# SBS-Linux - ACPI for Acer Laptops - A dead project? :(

## phrozen77

Hi all,

as an User of an Acer Laptop (3000WLMi), im one of those that are "plagued" by a so called smart battery...

The main problem with them is, that they use a sort of custom acpi-implementation to get the state of the charging-state of the battery, which you guessed right, works more than ok on windows but not so on linux.

To fix this, somebody created drivers and kernel-patches which worked really good - up to 2.6.11, where the main developer of these drivers apparently has lost interest in developing them further.. the latest release is of end march 2005 so it seems like this isnt going anywhere anymore...

Though i have to add that the battery-state-patches also work for 2.6.12-r6 here, the so called "no-spinlock-patch", which prevents lag while the battery state is being polled, doesnt work anymore..  :Sad: 

so, my question is, does anyone know of any alternatives to sbs-linux or has anyone a "patched patch"?

https://sourceforge.net/projects/sbs-linux/

----------

## davidsb

I own an Acer Aspire 1690 and I'm starting to "discover" how ACPI in linux works for this laptop.

----------

## merlinBSD

I also have an ACER with a smart battery (4102WLMI) and you have to correct your DSDT in order to get your battery stats. It works very well and it isn't hard to do.

link

----------

## reynolds531

I have an Acer Travelmate 2300. I've gone nine months telling myself I didn't need battery status, but this thread inspired me to have a go at it. I'm happy to say it's working now.

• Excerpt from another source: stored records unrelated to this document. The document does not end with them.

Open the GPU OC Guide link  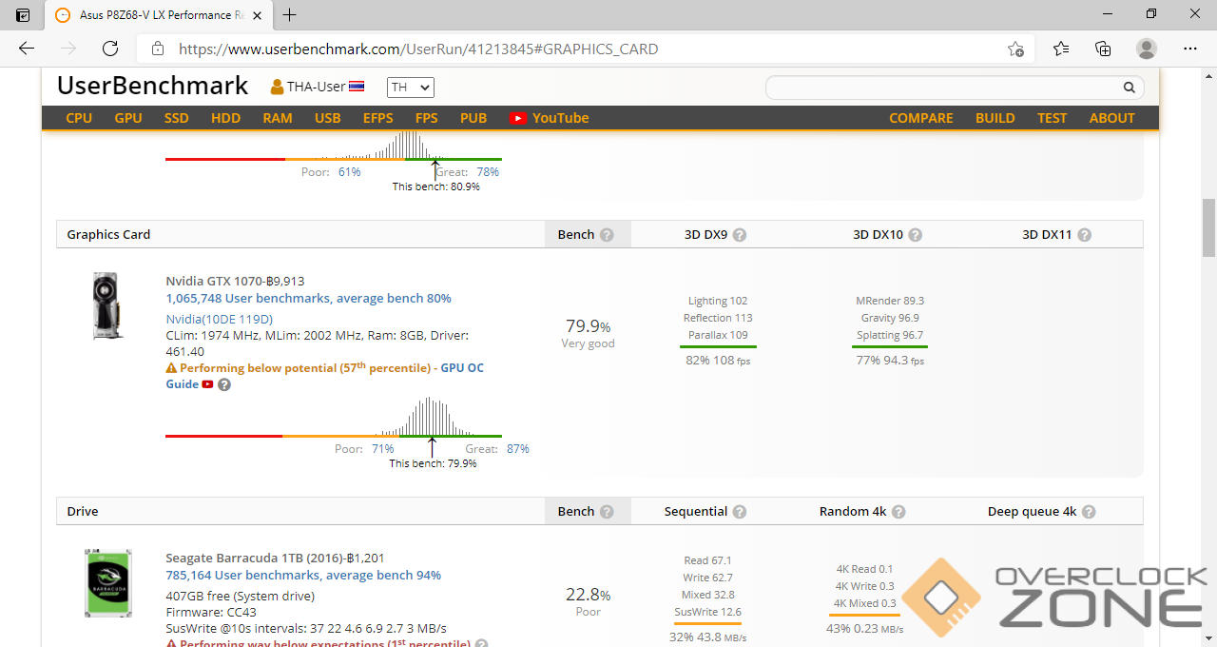pyautogui.click(x=462, y=368)

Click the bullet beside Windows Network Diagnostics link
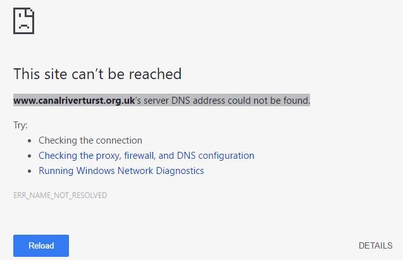(x=29, y=171)
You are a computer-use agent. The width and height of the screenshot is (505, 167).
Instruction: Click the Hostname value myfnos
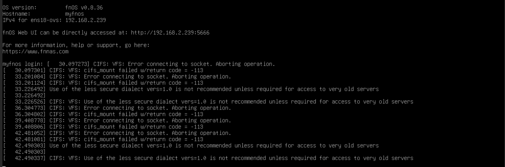pos(74,14)
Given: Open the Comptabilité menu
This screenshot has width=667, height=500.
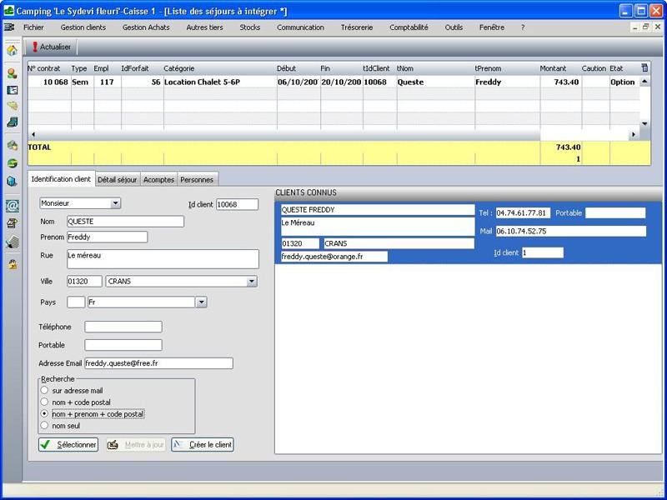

Merlin's link was a good start, but didn't entirely solve the problem.

Beyond that, I had to apply the sbs-cm patch to my dsdt as described in this link:

http://www.tuxx-home.at/archives/cat_6/

phrozen77, I don't understand why you're concerned about patching the kernel. The only patching I had to do was to my dsdt file. Then just use "make menuconfig" to tell the kernel where the new dsdt is. (See method #3 in Howto Fix Common ACPI Problems -- the link that Merlin provided.)

----------

## reynolds531

One other point. There are two versions of the Intel compiler in portage (one from march and the other from may, if I remember correctly). Ultimately, I ended up using the older one. At first I used the newer one, but got 18 or 19 error and warning messages. A google search turned up a web page that said the compiler became more strict between those versions and the older one was good enough. The older one only returned 4 or 5 warnings.

----------

## mullkubel

Hi phrozen77,

I am suffering from the same plague ;), except that I have a Acer TM 4001LMi.

Whilst getting my Smart Battery working with 2.6.9, I have troubles with 2.6.12 or 2.6.13 because of the lacking spinlock-patch (i think). My battery status is visible when I correct my buggy DSDT, but there is abnormal keyboard-delay while typing (and this is annoying you can guess...)

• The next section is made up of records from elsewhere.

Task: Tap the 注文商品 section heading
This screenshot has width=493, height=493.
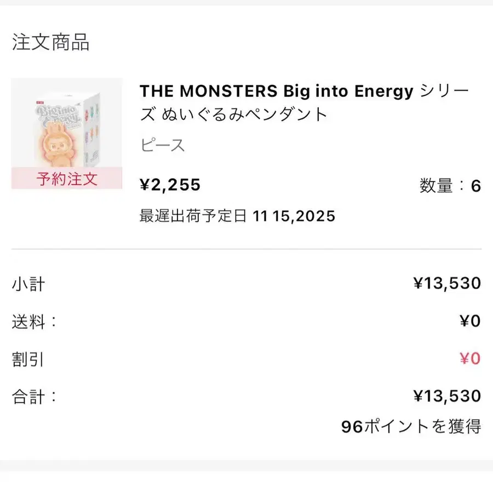Action: (x=50, y=42)
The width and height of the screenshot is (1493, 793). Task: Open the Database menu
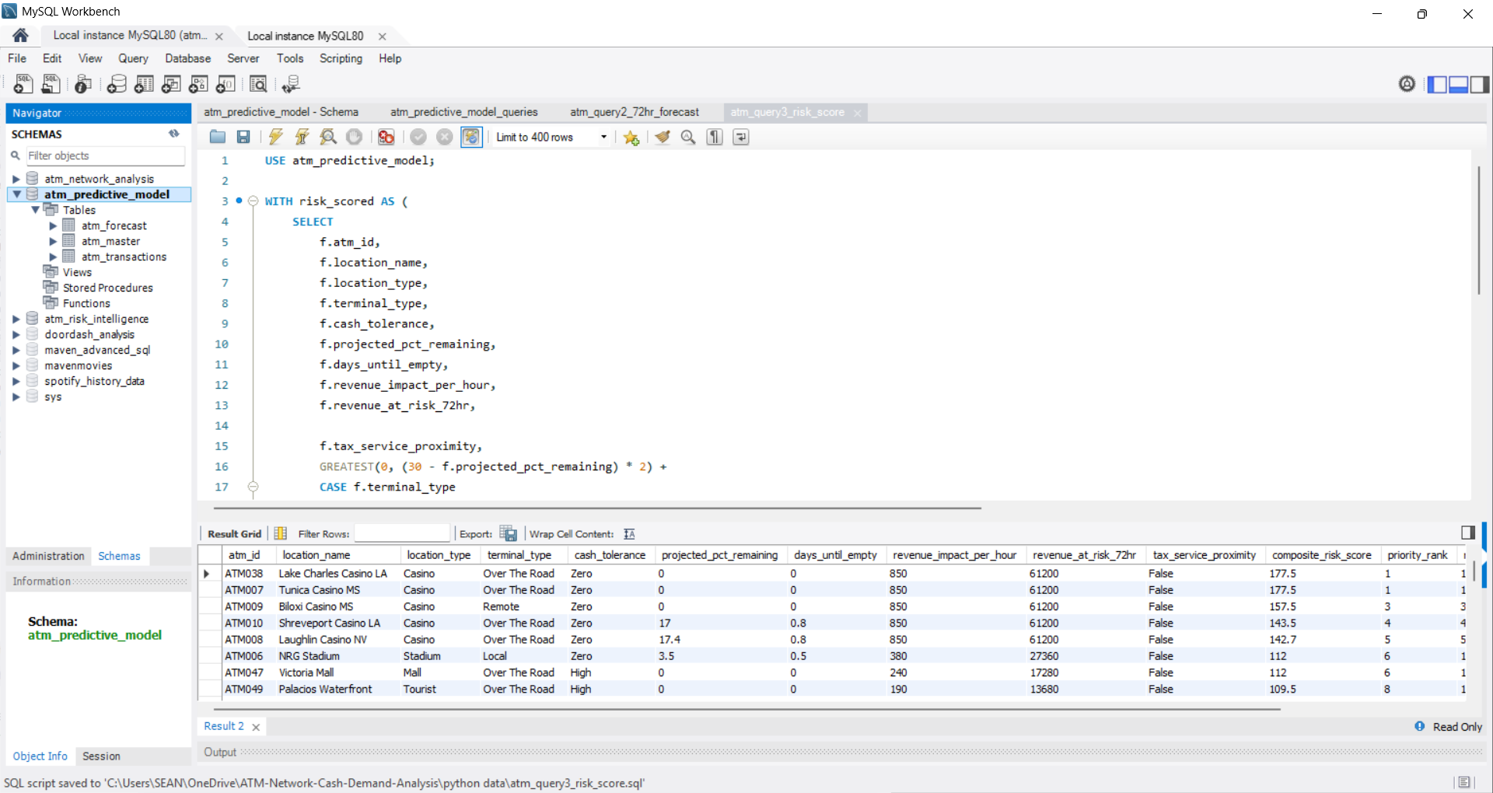tap(187, 58)
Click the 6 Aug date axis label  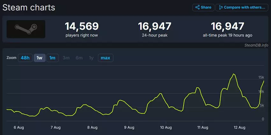pyautogui.click(x=19, y=127)
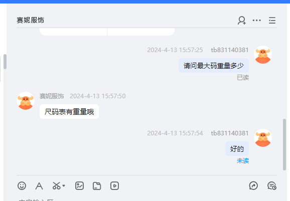Viewport: 290px width, 201px height.
Task: Click the forward conversation icon
Action: (253, 185)
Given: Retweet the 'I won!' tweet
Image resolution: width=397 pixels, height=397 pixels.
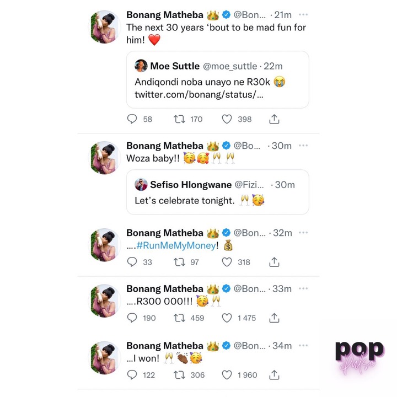Looking at the screenshot, I should click(179, 375).
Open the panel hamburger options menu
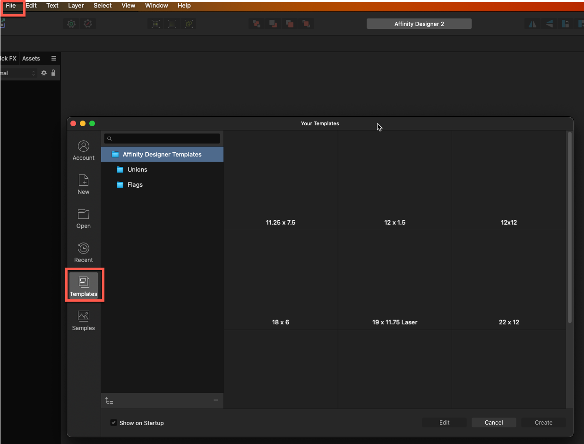 [54, 58]
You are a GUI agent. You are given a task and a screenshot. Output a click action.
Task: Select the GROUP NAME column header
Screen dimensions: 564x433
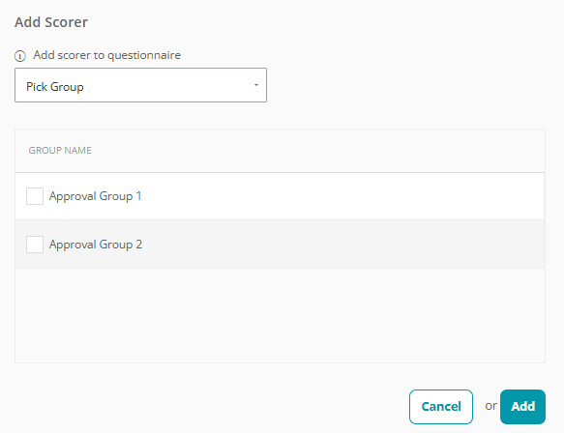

So if you found a solution for this meanwhile, please tell me...

----------

## phrozen77

 *Quote:*   

> but there is abnormal keyboard-delay while typing (and this is annoying you can guess...)
> 
> 

 

oh, believe me, i can pretty much feel your pain -_-, (as im pestered with it, too)

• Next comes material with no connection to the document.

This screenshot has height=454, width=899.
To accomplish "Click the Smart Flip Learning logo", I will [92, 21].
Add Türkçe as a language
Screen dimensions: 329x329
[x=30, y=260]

well, all i can say for now is that the no-spinlock patches are available & working for 2.6.9 and 2.6.10 but not for the more recent kernels.

what we could do (i didnt try / look yet) is to manually go through the patches and try to apply them by hand, but thats a hassle i didnt put up with (yet).

also, i tried emailing the creator of sbs, but havent got a response in like 3 months now *sigh* (though i pretty much can imagine that his inbox could be flooded with more acer-nb-owners than just.. me  :Wink:  )

so, all in all, manually applying the nospinlockpatch is my only and best guess i can do right now  :Sad: 

----------

## phrozen77

Yes - finally somebody has heard my (and probably lots of other peoples) prayers!

its true - there has been another release of sbs-patches!

Get them here while theyre hot!  :Wink: 

----------

## reynolds531

Now begins the wait for patches to 2.6.15. (Despite what I wrote above about not having any problems, I did finally realize that I was getting dropped keystrokes.)

A Google search turned up this patch against one of the 2.6.15 release candidates. (See also  this discussion.) But when I tried applying the patch by hand to the official release, the compilation failed.

----------

## reynolds531

The file that gets patched -- ec.c -- is identical in both 2.6.14 and 2.6.15. The same patch should apply, with perhaps minimal changes to reflect a different timestamp, if any.

EDIT: The patch applied cleanly with no edits. It seems to be working fine with the 2.6.15 kernel.

----------